法国比较文学学者艾田伯在《比较不是理由:比较文学的危机》中谈道:将两种自认为是敌对实际上是互补的研究方法——历史的探究和美学的沉思——结合起来,比较文学必然走向比较诗学。中西比较诗学在美学与历史二维研究视域融合下,成为当代国内学者和海外汉学家研究的重心。刘若愚的世界文学理论架构和叶维廉对中国美学的独特阐释,是两者诗学体系建构的标志性贡献。我国最早的比较诗学源于20世纪30年代,从《人间词话》《谈艺录》到《诗论》,在王国维、钱钟书、李泽厚、梁宗岱、宗白华等学者推动下成为显学。80年代,与夏志清齐名的刘若愚撰写《中国诗学》与《中国文学理论》以海外汉学家的视角重构中国诗学体系被学界广泛关注。1984年叶维廉出版以“比较诗学”为题的论文集,正式命名“比较诗学”这个术语,希冀探求跨文化与国界的普遍性的同质的文学与美学规律,开启中国诗学现代征程,其后吸引大批学者如曹顺庆、乐黛云、张隆溪、袁鹤翔和闫月珍等,他们在英美新批评、现象学美学、结构主义、后结构主义、原型批评等西学理论基础上对中国诗学展开现代阐释。

一、同质的西学基石

刘若愚《中国文学理论》《中国诗学》和叶维廉《中国诗学》都不约而同地运用西学理论资源来建构中国诗学体系。刘若愚在《中国文学理论》中改造艾伯拉姆斯《镜与灯——浪漫主义文论及批评传统》[1]的“世界、作品、艺术家、欣赏者”四要素理论来设置中国古代文论的架构,将之分列为“形上理论、决定理论、表现理论、技巧理论、审美理论和实用理论”。叶维廉则改造了诠释学模式,认为中国诗歌的鉴赏更应该被理解为是一种“传释学”活动:“我们不用‘诠释’二字,而用‘传释’,是因为‘诠释’从读者的角度出发去了解一篇作品,未兼顾到作者通过作品传意、读者通过作品释意这两轴之间所存在着的种种微妙的问题,如两轴所引起的活动之间无可避免的差距,如‘作者原意’、‘标准诠释’之难以确立,如读者对象的虚虚实实,如意义由体制化到解体到重组到复音的交错离合生长等等。我们要探讨的,即是作者传意、读者释意这既合且分、既分且合的整体活动。”[2]朱立元在《接受美学导论》中将以作者和读者关系为对象的接受美学视角的思想追溯到三个源头,“文学形式与审美标准在形式中演进(从新批评与俄国形式主义到布拉格结构主义);艺术作品的‘不确定域’与读者的‘具体化’和‘重建’(英伽登现象学美学);理解和阐释的本体论(从海德格尔到伽达默尔的阐释学)”[3]。因此新批评、现象学和诠释学成为两位学者共有的西学理论资源。

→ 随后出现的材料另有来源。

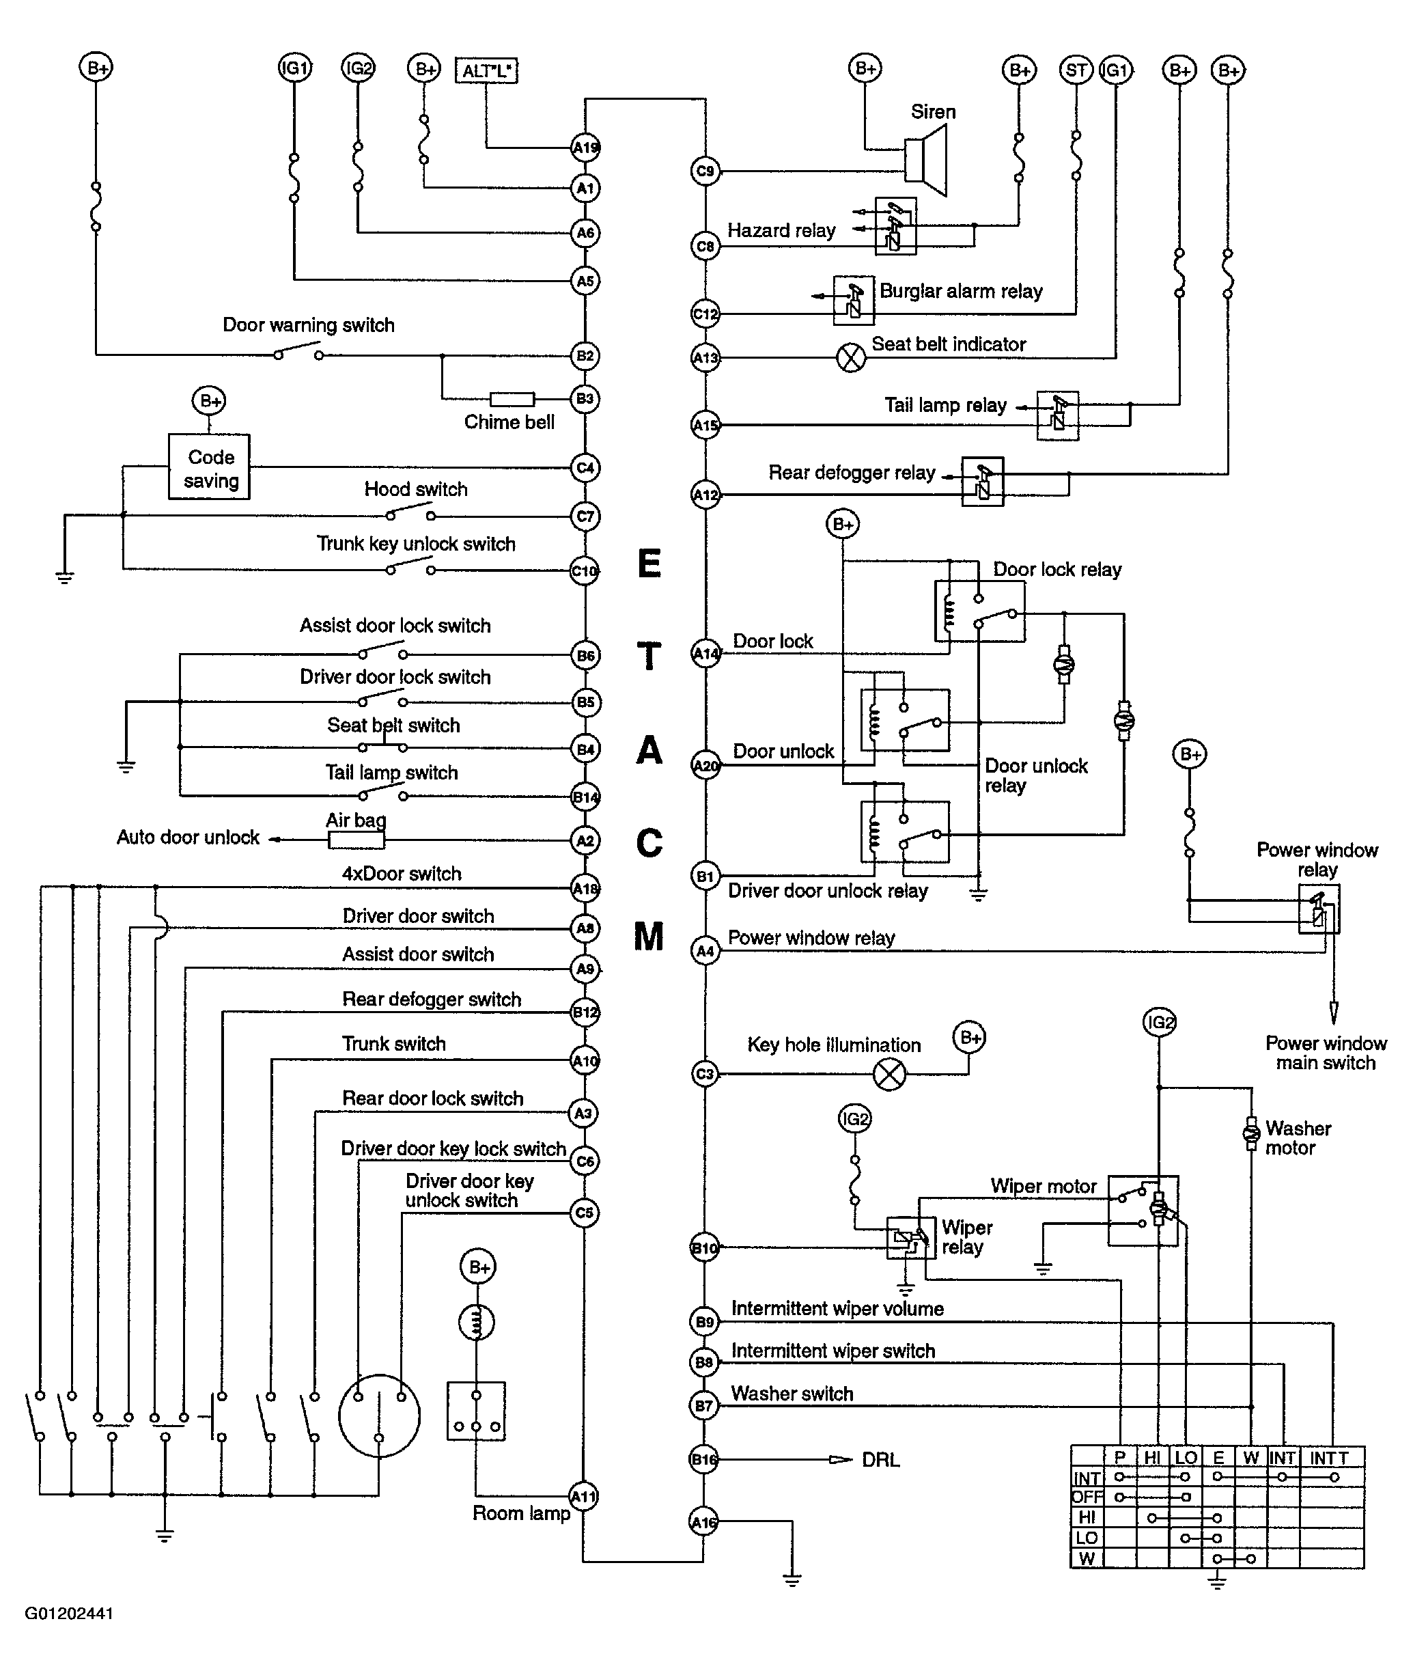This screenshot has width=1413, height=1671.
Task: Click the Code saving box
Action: tap(209, 467)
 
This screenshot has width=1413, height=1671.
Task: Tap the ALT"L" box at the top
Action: tap(486, 70)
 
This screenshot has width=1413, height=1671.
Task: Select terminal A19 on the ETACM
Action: tap(585, 148)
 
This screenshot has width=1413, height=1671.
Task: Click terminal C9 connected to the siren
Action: tap(705, 171)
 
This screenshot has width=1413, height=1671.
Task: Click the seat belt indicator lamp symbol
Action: tap(851, 357)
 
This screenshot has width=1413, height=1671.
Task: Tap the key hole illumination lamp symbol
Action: tap(889, 1074)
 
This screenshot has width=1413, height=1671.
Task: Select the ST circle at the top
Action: tap(1076, 70)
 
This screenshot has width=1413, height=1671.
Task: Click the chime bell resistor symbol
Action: tap(512, 399)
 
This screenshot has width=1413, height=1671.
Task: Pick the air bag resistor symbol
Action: tap(356, 840)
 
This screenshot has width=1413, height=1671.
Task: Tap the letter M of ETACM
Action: tap(649, 936)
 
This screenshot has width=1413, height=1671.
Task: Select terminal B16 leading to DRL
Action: tap(704, 1459)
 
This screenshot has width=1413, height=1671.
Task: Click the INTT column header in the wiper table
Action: tap(1329, 1458)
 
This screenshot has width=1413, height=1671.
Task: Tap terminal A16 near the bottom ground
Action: tap(704, 1522)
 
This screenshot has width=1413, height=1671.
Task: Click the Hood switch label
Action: tap(416, 489)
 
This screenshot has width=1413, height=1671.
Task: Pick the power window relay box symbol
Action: tap(1319, 909)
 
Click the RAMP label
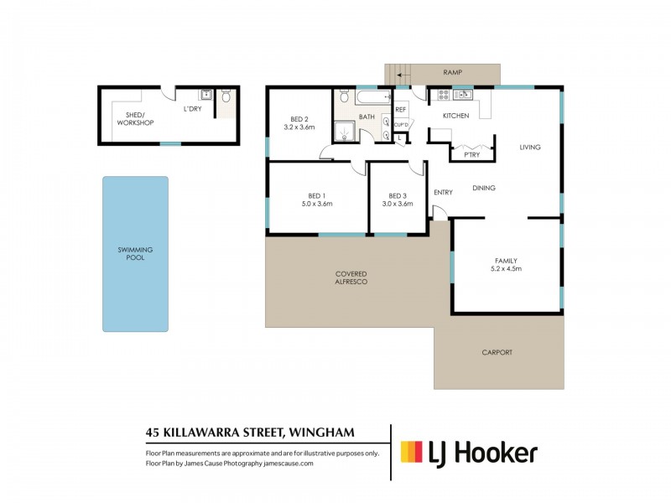click(x=454, y=72)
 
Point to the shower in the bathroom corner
click(x=344, y=130)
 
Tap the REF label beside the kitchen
click(x=400, y=110)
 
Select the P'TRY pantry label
click(x=460, y=155)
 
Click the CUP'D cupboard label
click(x=401, y=125)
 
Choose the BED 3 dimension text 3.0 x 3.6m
click(x=398, y=204)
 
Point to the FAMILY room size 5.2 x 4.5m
click(x=506, y=269)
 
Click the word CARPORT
click(x=497, y=353)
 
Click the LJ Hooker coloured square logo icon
click(x=411, y=453)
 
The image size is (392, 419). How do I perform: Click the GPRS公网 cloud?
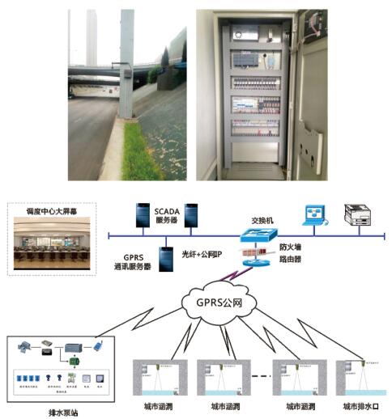(x=216, y=303)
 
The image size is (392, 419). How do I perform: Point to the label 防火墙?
(x=292, y=246)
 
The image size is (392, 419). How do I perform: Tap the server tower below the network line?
(x=166, y=256)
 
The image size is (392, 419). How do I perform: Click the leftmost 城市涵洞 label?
(x=155, y=405)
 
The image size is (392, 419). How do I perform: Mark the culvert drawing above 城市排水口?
(x=359, y=376)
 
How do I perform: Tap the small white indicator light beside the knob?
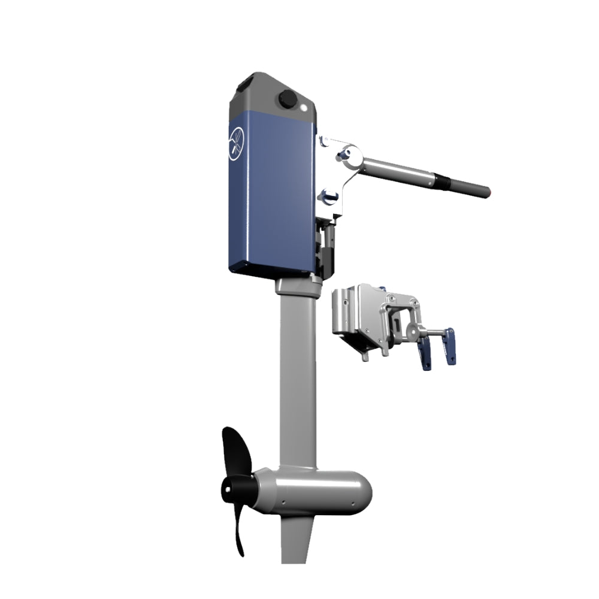307,108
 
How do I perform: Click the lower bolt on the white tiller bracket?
329,194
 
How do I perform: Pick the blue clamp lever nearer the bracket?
427,353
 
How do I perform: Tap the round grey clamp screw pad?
413,330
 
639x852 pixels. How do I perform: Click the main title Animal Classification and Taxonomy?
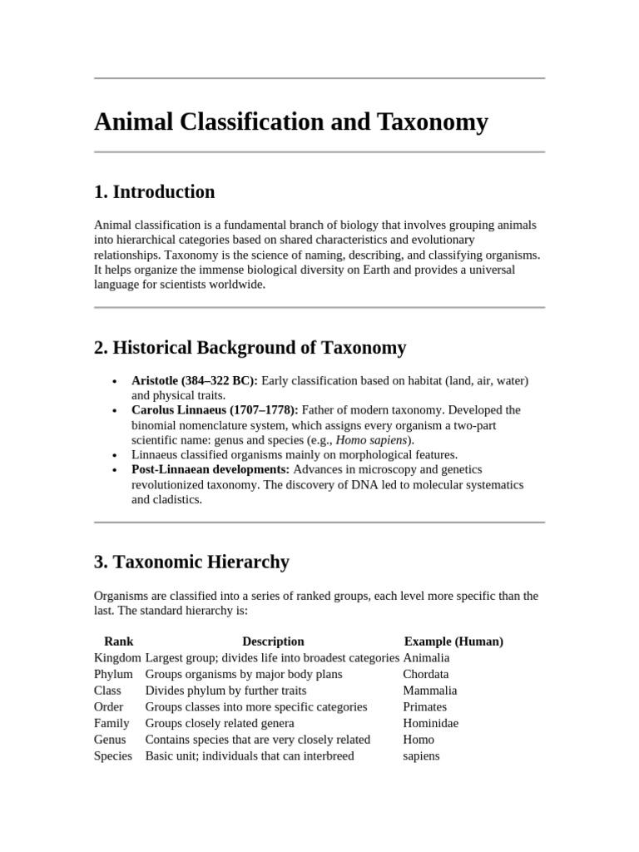coord(291,122)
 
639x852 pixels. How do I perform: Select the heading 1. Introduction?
coord(155,192)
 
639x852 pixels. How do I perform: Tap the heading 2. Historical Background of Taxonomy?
coord(250,348)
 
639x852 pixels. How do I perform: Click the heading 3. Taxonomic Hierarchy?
coord(192,562)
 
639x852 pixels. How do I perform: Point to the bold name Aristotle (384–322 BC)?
coord(195,380)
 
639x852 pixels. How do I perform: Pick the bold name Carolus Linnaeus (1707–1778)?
coord(215,410)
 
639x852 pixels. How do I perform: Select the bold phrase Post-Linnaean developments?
coord(211,470)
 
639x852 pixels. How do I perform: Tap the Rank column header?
coord(119,641)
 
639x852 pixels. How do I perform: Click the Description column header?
coord(273,641)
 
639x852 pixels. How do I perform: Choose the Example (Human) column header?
coord(453,641)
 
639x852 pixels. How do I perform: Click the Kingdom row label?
coord(117,658)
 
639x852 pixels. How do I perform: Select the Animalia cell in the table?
coord(426,658)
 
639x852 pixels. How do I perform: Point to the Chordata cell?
coord(426,674)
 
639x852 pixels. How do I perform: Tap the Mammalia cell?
coord(430,691)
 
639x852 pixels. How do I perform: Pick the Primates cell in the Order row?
coord(424,707)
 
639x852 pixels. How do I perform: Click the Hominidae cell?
coord(430,723)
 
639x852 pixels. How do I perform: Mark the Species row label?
coord(113,756)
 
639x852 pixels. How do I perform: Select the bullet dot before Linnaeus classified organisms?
coord(113,456)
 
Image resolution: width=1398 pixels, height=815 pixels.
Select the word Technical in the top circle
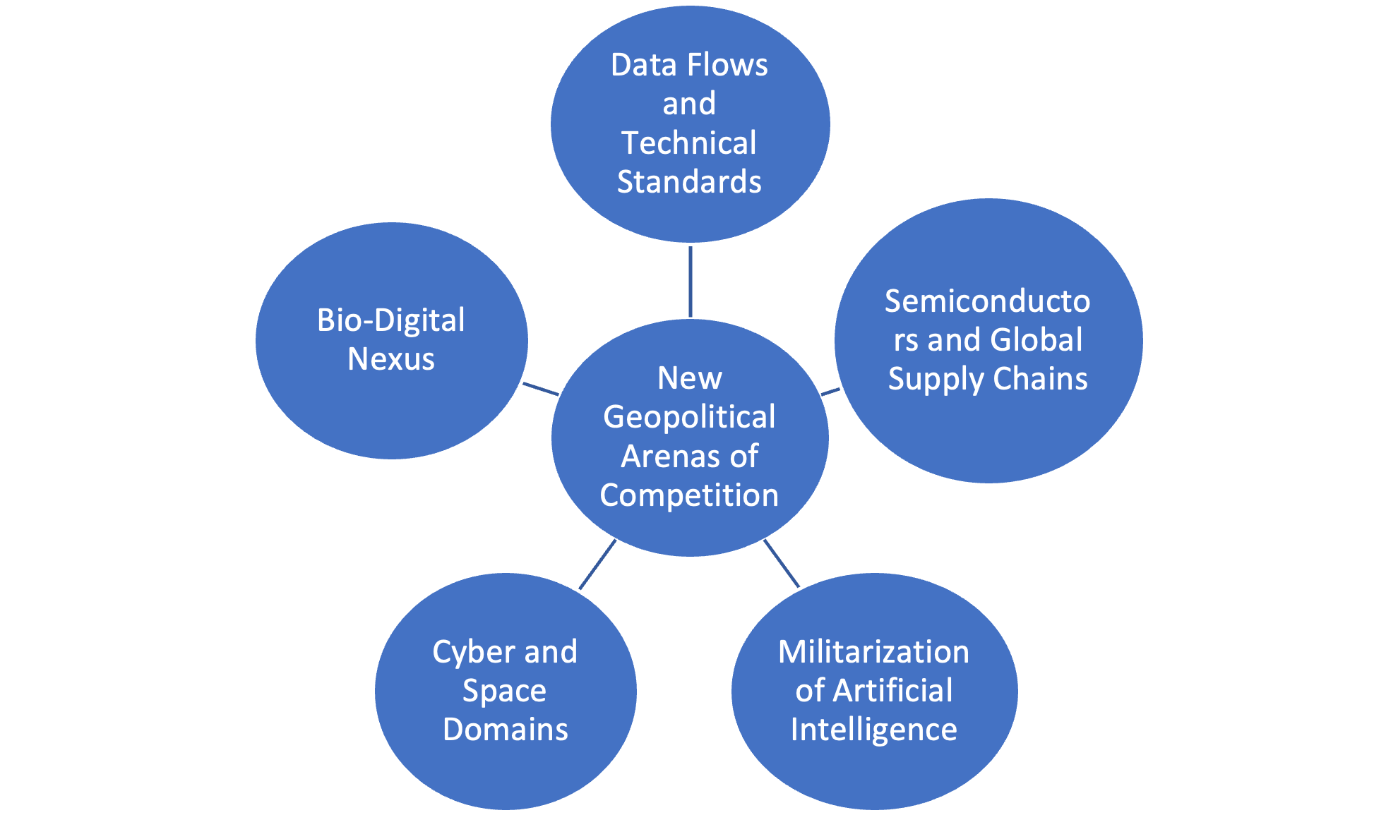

“刘若愚在清华大学读研究生期间曾跟随英国新批评诗论家燕卜荪学习《复议七型》”[4],新批评细读理论对他产生深远影响。他认为古代诗歌以逐字逐句的细读方式探微汉语语法和结构特征,进而证实了汉语语言与英语语言的根本性差异是导致中西文论无法共通的根本性原因。《中国诗学》第一部分“汉语——诗歌表现的基础”[5]从汉字的结构、词与字的暗含意义及联想、汉语的音响效果以及诗词格律、诗歌语言的语法特征等方面体认汉语言诗歌精炼性词组的魅力。虽然刘若愚认为用细读方式来解读中国古诗会失去其优美的意境,仍需寻找一种体现中国诗学独特性审美魅力的阐释理论,但不可否认的是新批评在他的诗学研究中留下了极深的理论痕迹。叶维廉在台湾师大英语研究所硕士阶段专攻T. S.艾略特,发表《静止的中国花瓶——艾略特与中国诗的意象》《艾略特的批评》《〈艾略特方法论〉序说》《〈焚毁的诺墩〉之世界》等系列论文。他利用瑞恰兹、艾略特、庞德等人的理论,以“细读法”分析中国诗歌的语法和形式意义,“认为意象并发的唐诗与庞德、艾略特一派的英美现代诗歌和诗学在语言和美观经验上有着汇通之处”[6,p295],《中国古典诗与英美现代诗美感意识的汇通》一文详细地比较中国诗歌和英美诗歌的相似之处。闫月珍做了比较好的归纳,认为新批评对叶维廉的理论启示有以下五个方面:“第一,借鉴艾略特对中国诗歌语言特质的探寻;第二,借鉴庞德对中国诗歌意象并发特质的发掘;第三,借鉴兰塞姆对艺术形式自足特质的强调;第四,借助新批评对中国山水诗歌情感处理方式的剖析;第五,借鉴新批评对中国诗歌‘戏剧演出’即意象自由涌现的剖析。”[6,p327]由此可见,叶维廉对中国诗学的研究方式中处处透露着新批评的影子。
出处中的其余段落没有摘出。